··· EXERCISE MATERIALS

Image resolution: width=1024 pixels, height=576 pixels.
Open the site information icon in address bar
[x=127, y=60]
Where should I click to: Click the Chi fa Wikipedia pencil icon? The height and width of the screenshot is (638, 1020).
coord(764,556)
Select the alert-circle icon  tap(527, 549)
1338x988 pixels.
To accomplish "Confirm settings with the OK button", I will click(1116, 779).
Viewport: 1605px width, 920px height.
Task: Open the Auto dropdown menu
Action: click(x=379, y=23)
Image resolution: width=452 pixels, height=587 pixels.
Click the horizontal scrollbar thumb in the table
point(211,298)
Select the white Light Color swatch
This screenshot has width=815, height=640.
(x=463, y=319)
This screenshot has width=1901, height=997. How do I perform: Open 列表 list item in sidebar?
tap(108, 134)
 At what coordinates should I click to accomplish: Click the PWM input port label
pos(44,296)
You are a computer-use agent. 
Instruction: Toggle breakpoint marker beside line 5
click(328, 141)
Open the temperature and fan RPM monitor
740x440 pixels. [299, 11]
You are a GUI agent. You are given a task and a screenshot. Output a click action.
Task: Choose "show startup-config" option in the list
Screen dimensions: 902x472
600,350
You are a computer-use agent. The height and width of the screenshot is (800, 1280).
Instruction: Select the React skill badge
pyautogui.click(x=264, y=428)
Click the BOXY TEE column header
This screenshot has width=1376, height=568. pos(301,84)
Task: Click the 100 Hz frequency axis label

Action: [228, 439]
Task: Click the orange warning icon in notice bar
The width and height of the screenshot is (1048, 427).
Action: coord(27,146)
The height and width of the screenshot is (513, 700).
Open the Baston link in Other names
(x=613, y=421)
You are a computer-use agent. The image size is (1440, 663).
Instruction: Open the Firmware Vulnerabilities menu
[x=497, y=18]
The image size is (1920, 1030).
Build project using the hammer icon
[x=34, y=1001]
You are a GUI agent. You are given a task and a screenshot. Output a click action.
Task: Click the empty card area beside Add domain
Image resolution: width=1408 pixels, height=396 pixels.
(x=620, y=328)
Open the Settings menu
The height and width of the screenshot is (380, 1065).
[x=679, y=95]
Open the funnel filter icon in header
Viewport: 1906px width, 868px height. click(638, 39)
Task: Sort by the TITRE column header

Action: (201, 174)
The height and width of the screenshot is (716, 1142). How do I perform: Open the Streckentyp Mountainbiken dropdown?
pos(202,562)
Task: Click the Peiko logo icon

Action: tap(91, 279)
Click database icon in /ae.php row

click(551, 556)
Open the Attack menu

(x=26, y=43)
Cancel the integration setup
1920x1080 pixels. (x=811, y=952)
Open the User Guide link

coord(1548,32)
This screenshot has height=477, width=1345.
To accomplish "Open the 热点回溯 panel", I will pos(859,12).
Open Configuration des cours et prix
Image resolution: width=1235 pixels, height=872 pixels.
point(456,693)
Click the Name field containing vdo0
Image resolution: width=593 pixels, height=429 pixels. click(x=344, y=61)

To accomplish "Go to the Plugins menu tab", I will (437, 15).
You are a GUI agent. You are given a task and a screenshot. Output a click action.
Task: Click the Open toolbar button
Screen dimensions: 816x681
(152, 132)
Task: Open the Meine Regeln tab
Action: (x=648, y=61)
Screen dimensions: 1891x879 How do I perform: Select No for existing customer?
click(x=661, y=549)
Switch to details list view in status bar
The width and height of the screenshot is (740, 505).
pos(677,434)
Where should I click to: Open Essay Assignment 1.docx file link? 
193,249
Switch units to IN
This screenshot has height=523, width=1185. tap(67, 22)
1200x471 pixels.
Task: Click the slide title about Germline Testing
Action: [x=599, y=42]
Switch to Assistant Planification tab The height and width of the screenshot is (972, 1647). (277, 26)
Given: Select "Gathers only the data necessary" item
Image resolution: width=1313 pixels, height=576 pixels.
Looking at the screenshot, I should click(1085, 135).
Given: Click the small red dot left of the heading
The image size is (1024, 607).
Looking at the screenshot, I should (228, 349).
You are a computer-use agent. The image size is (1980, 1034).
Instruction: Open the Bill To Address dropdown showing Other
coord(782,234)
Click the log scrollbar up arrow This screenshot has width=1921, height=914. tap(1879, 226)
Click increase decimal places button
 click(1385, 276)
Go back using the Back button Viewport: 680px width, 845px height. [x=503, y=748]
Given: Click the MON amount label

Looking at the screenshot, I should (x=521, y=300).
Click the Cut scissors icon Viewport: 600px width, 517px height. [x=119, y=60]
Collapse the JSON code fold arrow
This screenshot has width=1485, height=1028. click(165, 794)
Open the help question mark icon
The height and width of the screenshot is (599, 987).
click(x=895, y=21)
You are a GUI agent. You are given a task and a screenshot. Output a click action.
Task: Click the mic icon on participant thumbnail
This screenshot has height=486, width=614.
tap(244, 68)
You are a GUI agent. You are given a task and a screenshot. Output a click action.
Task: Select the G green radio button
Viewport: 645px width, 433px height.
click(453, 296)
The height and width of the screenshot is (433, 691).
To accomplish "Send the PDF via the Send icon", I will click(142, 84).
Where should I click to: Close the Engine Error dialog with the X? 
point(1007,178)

······

■ EXERCISE
Your answer should consist of every entry, repeated exactly.

■ WRITTEN SOLUTION
Image resolution: width=1024 pixels, height=576 pixels.
Open the site information icon in address bar
[x=127, y=60]
Where should I click to: Click the Chi fa Wikipedia pencil icon? The height and width of the screenshot is (638, 1020).
coord(764,556)
Select the alert-circle icon  tap(527, 549)
1338x988 pixels.
To accomplish "Confirm settings with the OK button", I will click(1116, 779).
Viewport: 1605px width, 920px height.
Task: Open the Auto dropdown menu
Action: click(x=379, y=23)
Image resolution: width=452 pixels, height=587 pixels.
Click the horizontal scrollbar thumb in the table
point(211,298)
Select the white Light Color swatch
This screenshot has width=815, height=640.
(x=463, y=319)
This screenshot has width=1901, height=997. How do I perform: Open 列表 list item in sidebar?
tap(108, 134)
 At what coordinates should I click to accomplish: Click the PWM input port label
pos(44,296)
You are a computer-use agent. 
Instruction: Toggle breakpoint marker beside line 5
click(328, 141)
Open the temperature and fan RPM monitor
740x440 pixels. [299, 11]
You are a GUI agent. You are given a task and a screenshot. Output a click action.
Task: Choose "show startup-config" option in the list
Screen dimensions: 902x472
600,350
You are a computer-use agent. The height and width of the screenshot is (800, 1280).
Instruction: Select the React skill badge
pyautogui.click(x=264, y=428)
Click the BOXY TEE column header
This screenshot has width=1376, height=568. pos(301,84)
Task: Click the 100 Hz frequency axis label

Action: [228, 439]
Task: Click the orange warning icon in notice bar
The width and height of the screenshot is (1048, 427).
Action: coord(27,146)
The height and width of the screenshot is (513, 700).
Open the Baston link in Other names
(x=613, y=421)
You are a computer-use agent. The image size is (1440, 663).
Instruction: Open the Firmware Vulnerabilities menu
[x=497, y=18]
The image size is (1920, 1030).
Build project using the hammer icon
[x=34, y=1001]
You are a GUI agent. You are given a task and a screenshot. Output a click action.
Task: Click the empty card area beside Add domain
Image resolution: width=1408 pixels, height=396 pixels.
(x=620, y=328)
Open the Settings menu
The height and width of the screenshot is (380, 1065).
[x=679, y=95]
Open the funnel filter icon in header
Viewport: 1906px width, 868px height. click(638, 39)
Task: Sort by the TITRE column header

Action: (201, 174)
The height and width of the screenshot is (716, 1142). How do I perform: Open the Streckentyp Mountainbiken dropdown?
pos(202,562)
Task: Click the Peiko logo icon

Action: tap(91, 279)
Click database icon in /ae.php row

click(551, 556)
Open the Attack menu

(x=26, y=43)
Cancel the integration setup
1920x1080 pixels. (x=811, y=952)
Open the User Guide link

coord(1548,32)
This screenshot has height=477, width=1345.
To accomplish "Open the 热点回溯 panel", I will pos(859,12).
Open Configuration des cours et prix
Image resolution: width=1235 pixels, height=872 pixels.
point(456,693)
Click the Name field containing vdo0
Image resolution: width=593 pixels, height=429 pixels. click(x=344, y=61)

To accomplish "Go to the Plugins menu tab", I will (437, 15).
You are a GUI agent. You are given a task and a screenshot. Output a click action.
Task: Click the Open toolbar button
Screen dimensions: 816x681
(152, 132)
Task: Open the Meine Regeln tab
Action: (x=648, y=61)
Screen dimensions: 1891x879 How do I perform: Select No for existing customer?
click(x=661, y=549)
Switch to details list view in status bar
The width and height of the screenshot is (740, 505).
pos(677,434)
Where should I click to: Open Essay Assignment 1.docx file link? 
193,249
Switch units to IN
This screenshot has height=523, width=1185. tap(67, 22)
1200x471 pixels.
Task: Click the slide title about Germline Testing
Action: [x=599, y=42]
Switch to Assistant Planification tab The height and width of the screenshot is (972, 1647). (277, 26)
Given: Select "Gathers only the data necessary" item
Image resolution: width=1313 pixels, height=576 pixels.
Looking at the screenshot, I should click(1085, 135).
Given: Click the small red dot left of the heading
The image size is (1024, 607).
Looking at the screenshot, I should (228, 349).
You are a computer-use agent. The image size is (1980, 1034).
Instruction: Open the Bill To Address dropdown showing Other
coord(782,234)
Click the log scrollbar up arrow This screenshot has width=1921, height=914. tap(1879, 226)
Click increase decimal places button
 click(1385, 276)
Go back using the Back button Viewport: 680px width, 845px height. [x=503, y=748]
Given: Click the MON amount label

Looking at the screenshot, I should (x=521, y=300).
Click the Cut scissors icon Viewport: 600px width, 517px height. [x=119, y=60]
Collapse the JSON code fold arrow
This screenshot has width=1485, height=1028. click(165, 794)
Open the help question mark icon
The height and width of the screenshot is (599, 987).
click(x=895, y=21)
You are a GUI agent. You are given a task and a screenshot. Output a click action.
Task: Click the mic icon on participant thumbnail
This screenshot has height=486, width=614.
tap(244, 68)
You are a GUI agent. You are given a task and a screenshot. Output a click action.
Task: Select the G green radio button
Viewport: 645px width, 433px height.
click(453, 296)
The height and width of the screenshot is (433, 691).
To accomplish "Send the PDF via the Send icon", I will click(142, 84).
Where should I click to: Close the Engine Error dialog with the X? 
point(1007,178)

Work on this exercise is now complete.